A cation binding motif stabilizes the compound I radical of cytochrome c peroxidase

Abstract

Cytochrome c peroxidase reacts with peroxide to form compound I, which contains an oxyferryl heme and an indolyl radical at Trp-191. The indolyl free radical has a half-life of several hours at room temperature, and this remarkable stability is essential for the catalytic function of cytochrome c peroxidase. To probe the protein environment that stabilizes the compound I radical, we used site-directed mutagenesis to replace Trp-191 with Gly or Gln. Crystal structures of these mutants revealed a monovalent cation binding site in the cavity formerly occupied by the side chain of Trp-191. Comparison of this site with those found in other known cation binding enzymes shows that the Trp-191 side chain resides in a consensus K+ binding site.
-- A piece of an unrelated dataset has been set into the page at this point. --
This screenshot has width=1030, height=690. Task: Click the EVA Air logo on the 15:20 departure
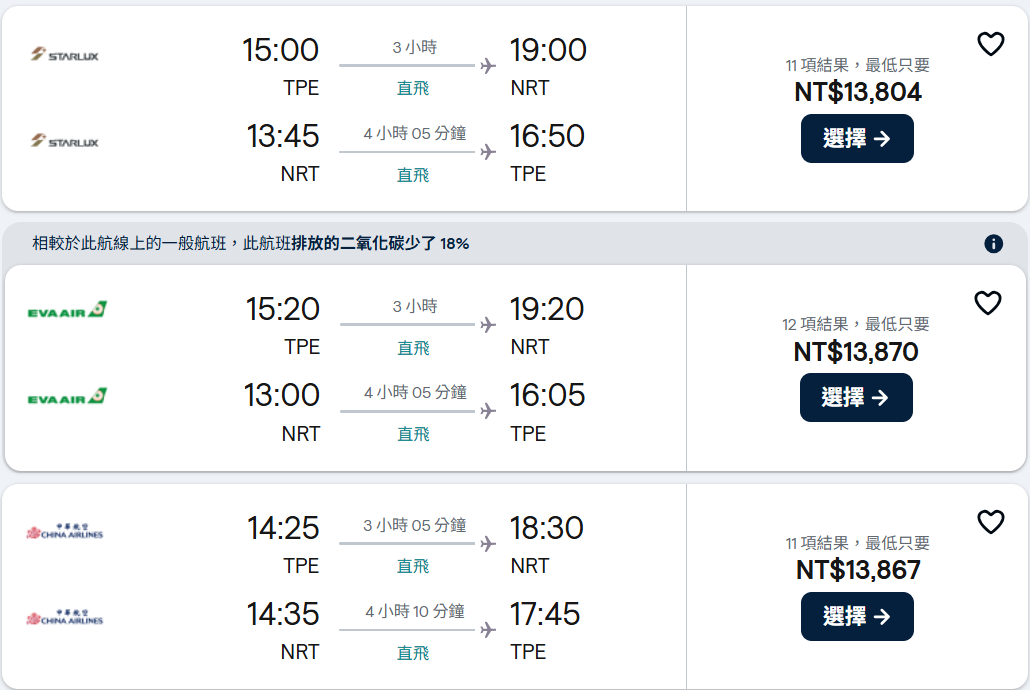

Electrostatic potential calculations indicate that the cation binding site is created by partial negative charges at the backbone carbonyl oxygen atoms of residues 175 and 177, the carboxyl end of a long alpha-helix (residues 165-175), the heme propionates, and the carboxylate side chain of Asp-235. These features create a negative potential that envelops the side chain of Trp-191; the calculated free energy change for cation binding in this site is -27 kcal/mol (1 cal = 4.184J). This is more than sufficient to account for the stability of the Trp-191 radical, which our estimates suggest is stabilized by 7.8 kcal/mol relative to a Trp radical in solution.